*** Opening of ENTRIES PROVIDED ***

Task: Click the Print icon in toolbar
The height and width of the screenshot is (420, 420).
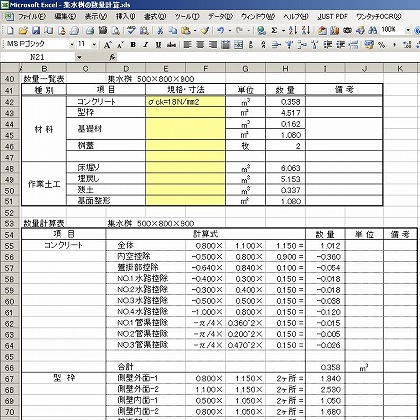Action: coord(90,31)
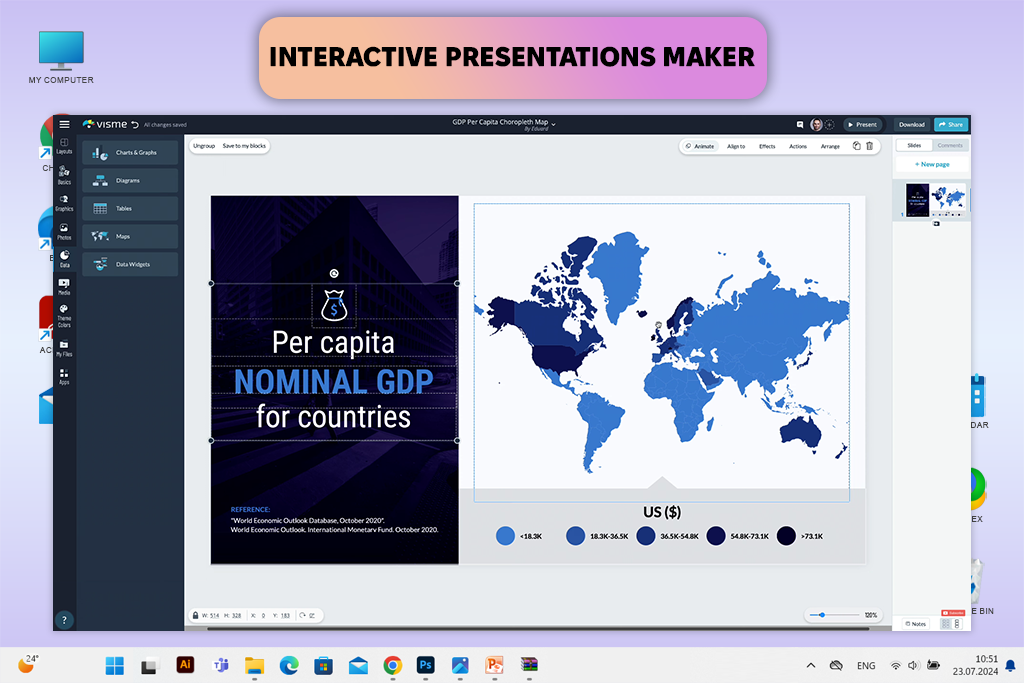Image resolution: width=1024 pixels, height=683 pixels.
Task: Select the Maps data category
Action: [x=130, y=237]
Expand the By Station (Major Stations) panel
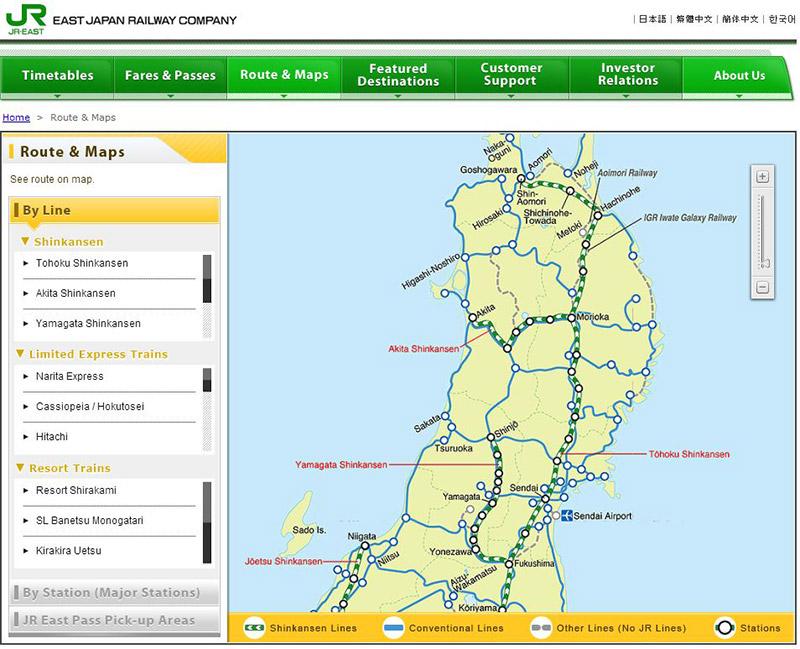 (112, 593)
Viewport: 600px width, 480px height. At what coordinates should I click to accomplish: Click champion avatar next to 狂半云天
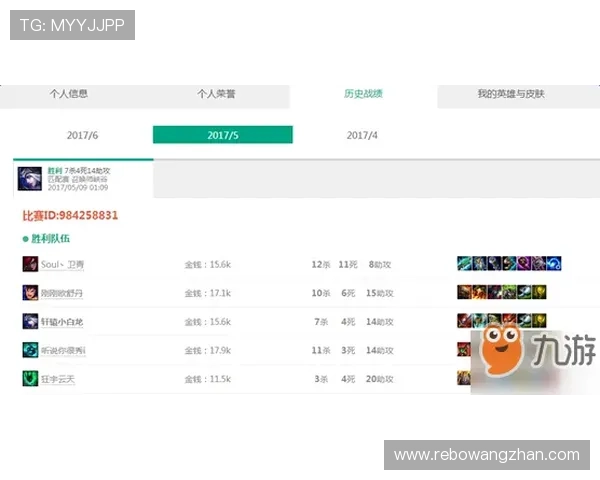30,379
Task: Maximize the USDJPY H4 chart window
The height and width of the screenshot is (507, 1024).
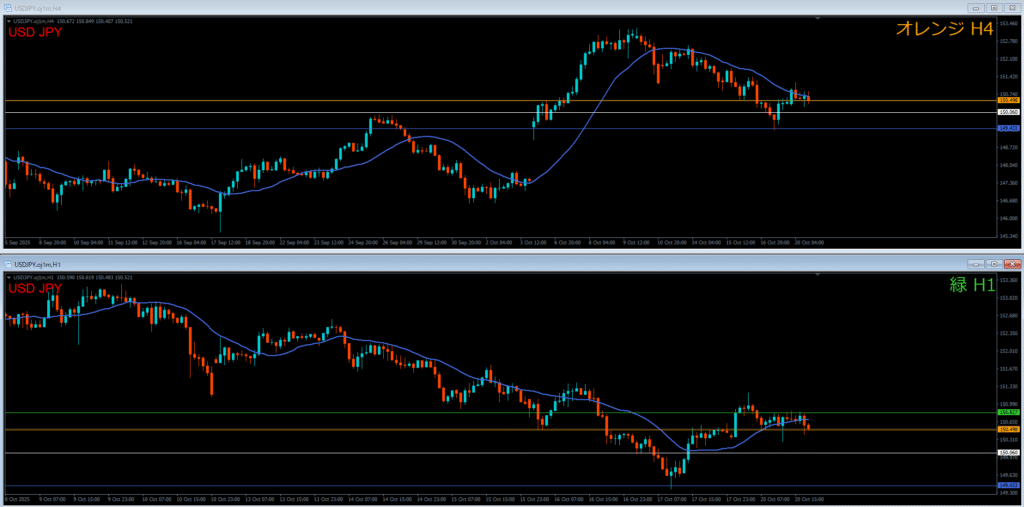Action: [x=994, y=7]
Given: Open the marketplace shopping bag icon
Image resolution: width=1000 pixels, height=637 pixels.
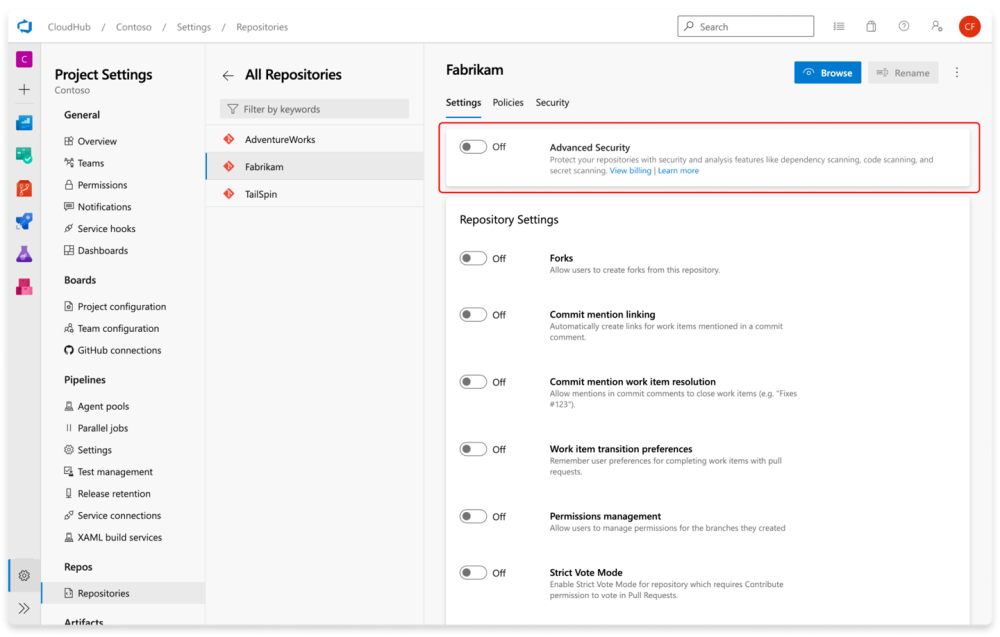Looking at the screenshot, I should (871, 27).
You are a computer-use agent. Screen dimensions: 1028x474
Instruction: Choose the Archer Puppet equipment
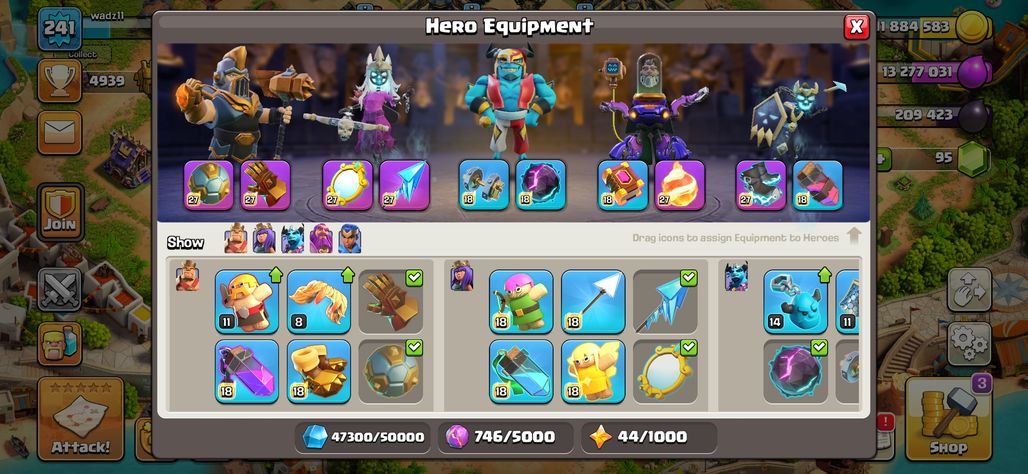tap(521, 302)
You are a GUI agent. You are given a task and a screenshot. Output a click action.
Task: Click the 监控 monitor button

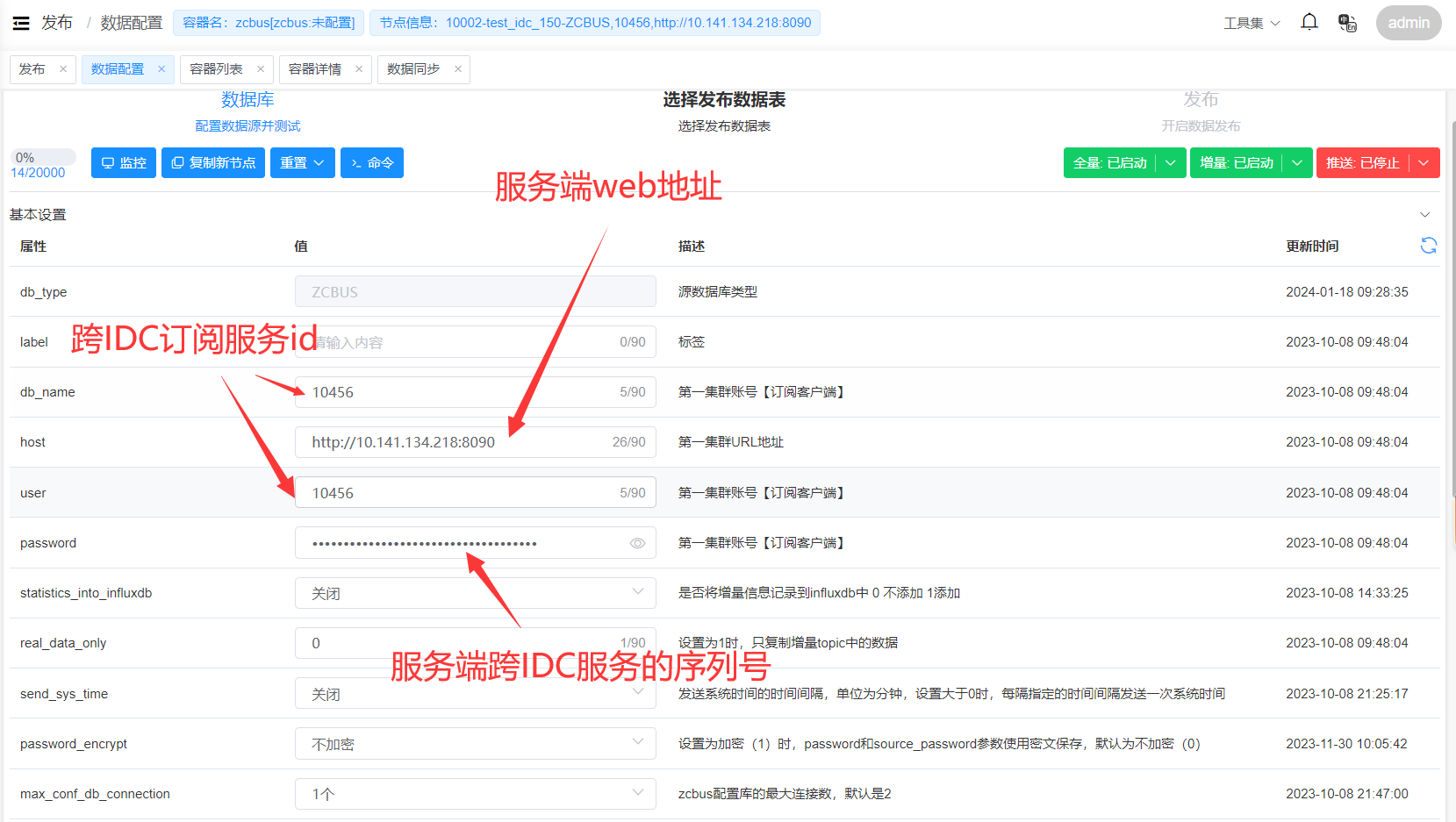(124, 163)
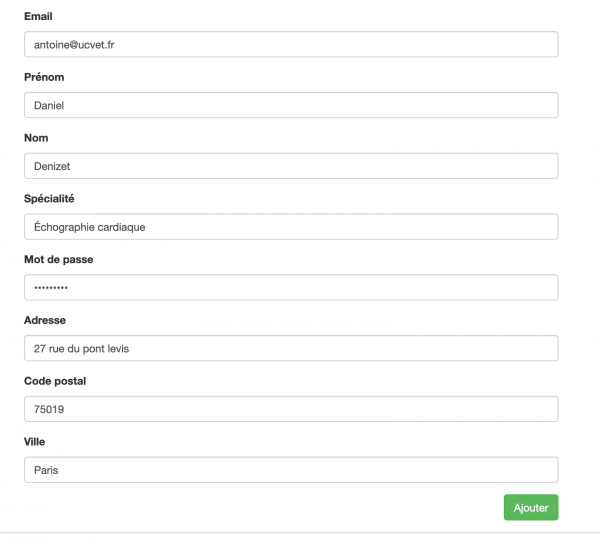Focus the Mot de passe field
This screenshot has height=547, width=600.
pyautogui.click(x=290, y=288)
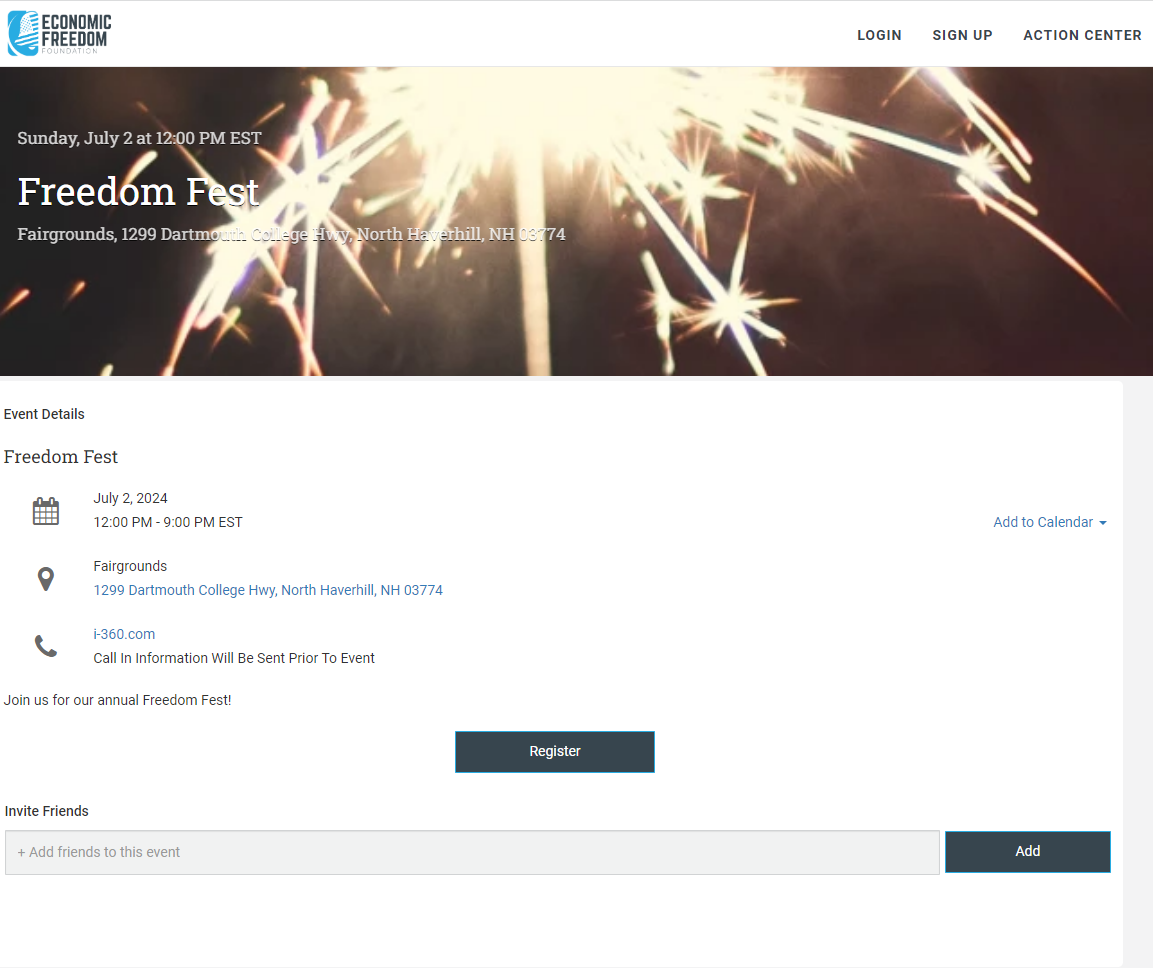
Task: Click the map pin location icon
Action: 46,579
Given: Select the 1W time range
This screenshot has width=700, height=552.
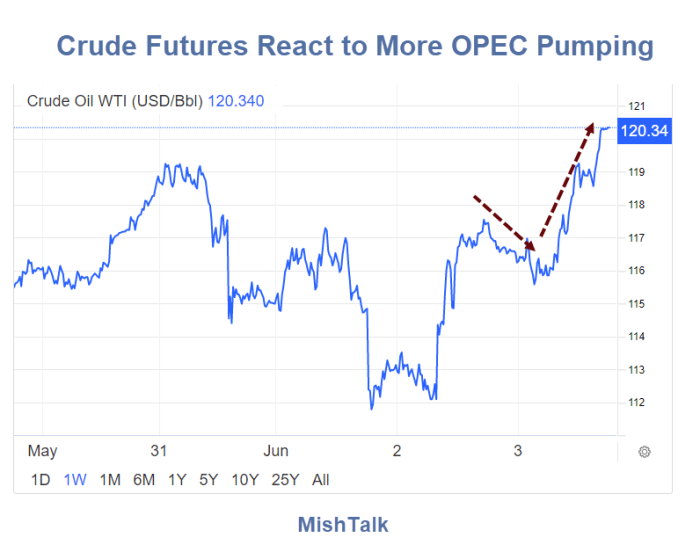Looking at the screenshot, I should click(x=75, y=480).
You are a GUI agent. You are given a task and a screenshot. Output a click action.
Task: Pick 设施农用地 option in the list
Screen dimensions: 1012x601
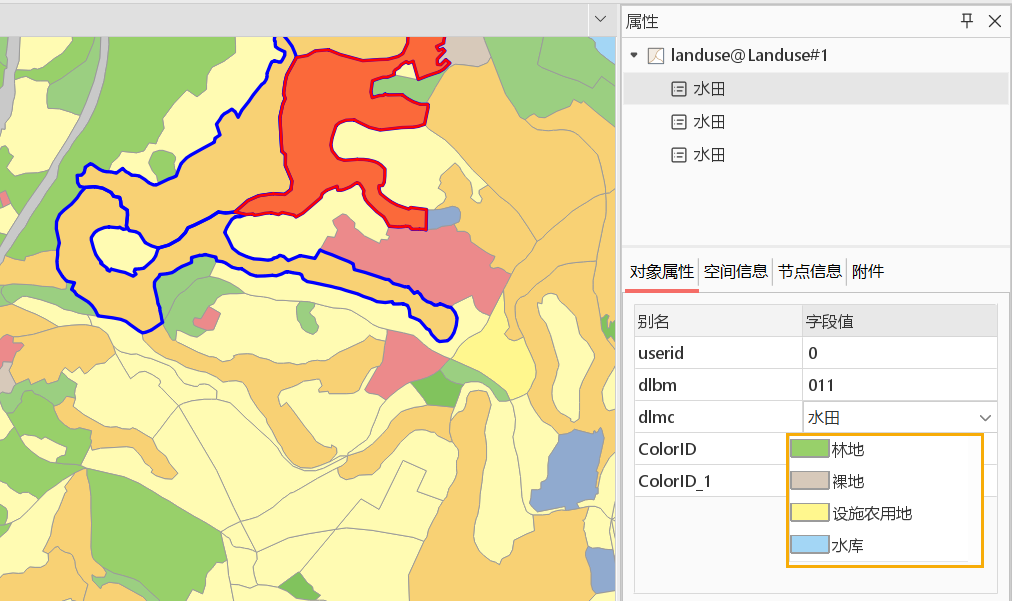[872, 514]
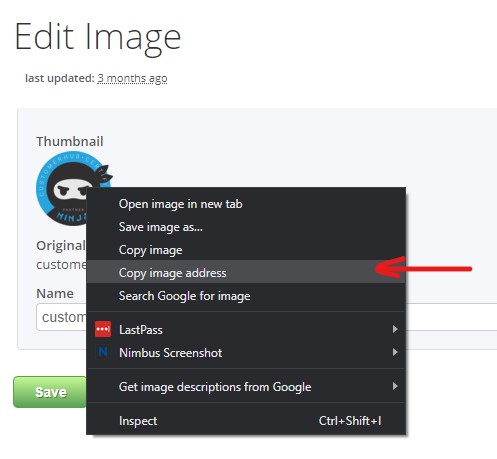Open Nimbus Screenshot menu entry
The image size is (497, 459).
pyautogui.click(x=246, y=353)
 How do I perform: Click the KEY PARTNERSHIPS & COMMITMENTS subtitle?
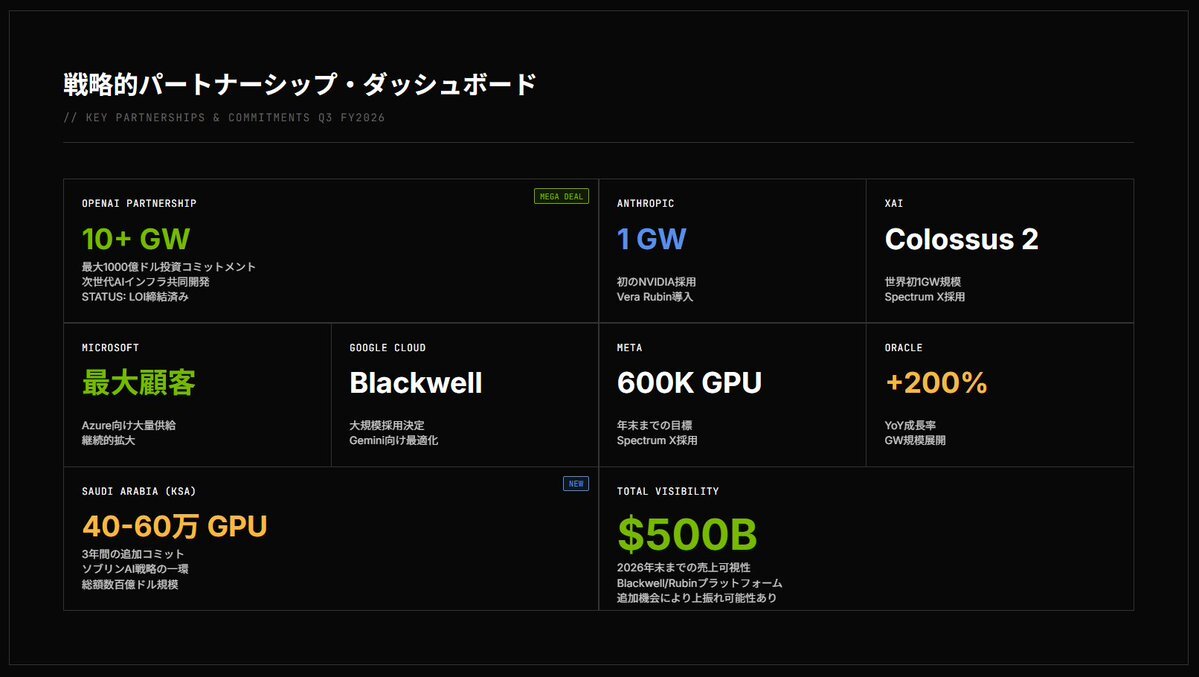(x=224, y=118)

*** Close of ENTRIES PROVIDED ***

Once the pictures are removed, output the remaining material exactly.

Task: Click the Print icon in toolbar
The height and width of the screenshot is (420, 420).
Action: coord(90,31)
Image resolution: width=1024 pixels, height=683 pixels.
Task: Select the Maps data category
Action: [x=130, y=237]
Expand the By Station (Major Stations) panel
 (112, 593)
Viewport: 600px width, 480px height. At what coordinates should I click to accomplish: Click champion avatar next to 狂半云天
30,379
Task: Maximize the USDJPY H4 chart window
The height and width of the screenshot is (507, 1024).
Action: [x=994, y=7]
Given: Open the marketplace shopping bag icon
Image resolution: width=1000 pixels, height=637 pixels.
Looking at the screenshot, I should (871, 27).
You are a computer-use agent. Screen dimensions: 1028x474
Instruction: Choose the Archer Puppet equipment
tap(521, 302)
You are a GUI agent. You are given a task and a screenshot. Output a click action.
Task: Click the 监控 monitor button

(124, 163)
Focus the Mot de passe field
This screenshot has height=547, width=600.
pyautogui.click(x=290, y=288)
Task: Click the map pin location icon
Action: 46,579
Given: Select the 1W time range
This screenshot has width=700, height=552.
Looking at the screenshot, I should click(x=75, y=480).
You are a GUI agent. You are given a task and a screenshot. Output a click action.
Task: Pick 设施农用地 option in the list
Screen dimensions: 1012x601
[872, 514]
Open Nimbus Screenshot menu entry
The image size is (497, 459).
pyautogui.click(x=246, y=353)
 How do I perform: Click the KEY PARTNERSHIPS & COMMITMENTS subtitle?
(x=224, y=118)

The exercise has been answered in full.